As a licensed obstetrician and gynecologist, I have borne witness to the importance of abortion care more times than I can count. I’ve helped provide this life-saving health care in multiple states — both at home in Massachusetts as well as in places like Mississippi and Alabama, where the political landscape looks much different.
I am keenly aware of the harmful effects of abortion restrictions, and I’m losing patience with them.
Our Supreme Court is preparing to issue a decision on FDA v. Alliance, a case with the potential to dramatically restrict access to a drug called mifepristone, which is used in over half of all abortions in our nation. And while legal experts are hopeful the court will throw out this case based on its complete lack of legal standing, this isn’t the last time we’re going to see access to mifepristone and medication abortion threatened by our legal system.
It’s 2024, America. Life-saving medical care should be readily available for anyone who needs it, regardless of where they live. Abortion access should be the standard of care.

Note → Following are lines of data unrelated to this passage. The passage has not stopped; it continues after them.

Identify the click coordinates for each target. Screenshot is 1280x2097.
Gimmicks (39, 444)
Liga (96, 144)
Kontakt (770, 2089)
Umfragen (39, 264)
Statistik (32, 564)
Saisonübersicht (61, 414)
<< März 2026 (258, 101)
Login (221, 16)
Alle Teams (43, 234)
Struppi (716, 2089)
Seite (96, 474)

I have the privilege of helping provide abortions in a state where restrictions, though they exist, are minimal. In Massachusetts, we’ve eliminated the unnecessary waiting periods that result in scheduling gymnastics and delay important treatments. Medical professionals with appropriate licenses beyond or in addition to M.D.s are also able to provide abortion care in our state, vastly improving access. This combined with the availability of telemedicine has all but eliminated abortion deserts in our state.
In contrast, I think back to my experiences providing abortions in Southern states like Mississippi and Alabama. There, my work was constantly being hampered by the effects of targeted restrictions for abortion providers, otherwise known as TRAP laws. These harmful restrictions made providing legal abortions a daily challenge for me and my colleagues. And as I look at the news headlines surrounding mifepristone today, I worry for the future of health care in these states.
Mifepristone is a demonstrably safe medication that has been well-established in medical care for over two decades. The risk of serious complications (including hemorrhage) is less than 1 percent for medical abortions, with only a .05 percent risk of transfusion. Compare that to the risk of transfusion during childbirth — 3.8 percent.
And it’s not just used for abortions, either. Having ready access to this medication also allows me to provide safe, effective care management for my patients who experience miscarriages. And while misoprostol alone can be used for both induced abortions and miscarriages, the addition of mifepristone makes procedures more effective and further reduces the already low risk of complications.
As a reproductive health care provider, I’m outraged that a group of political ideologues would attempt to restrict access to life-saving health care nationwide. In Massachusetts, we’ve prioritized maintaining full access to high-quality reproductive healthcare, but I’ve also provided care in states where restrictions to abortion care are much more real — and it’s frightening.
As a nation, we need to follow medical research and trust our doctors and medical professionals to perform the life-saving care they’re licensed to provide. While I remain optimistic that our Supreme Court will have no choice but to throw out FDA v. Alliance, we need greater federal protection for abortion urgently, because this isn’t going to be the last time the courts will threaten our fundamental right to health care.
Abortion access should be readily available without restriction for the management of complicated and nonviable pregnancies, regardless of where a patient lives. That should be the standard of care in 2024.
Dr. Cheryl Hamlin is a licensed obstetrician and gynecologist at Mount Auburn Hospital in Cambridge, Massachusetts. She previously served at the Jackson Women’s Health Organization in Mississippi.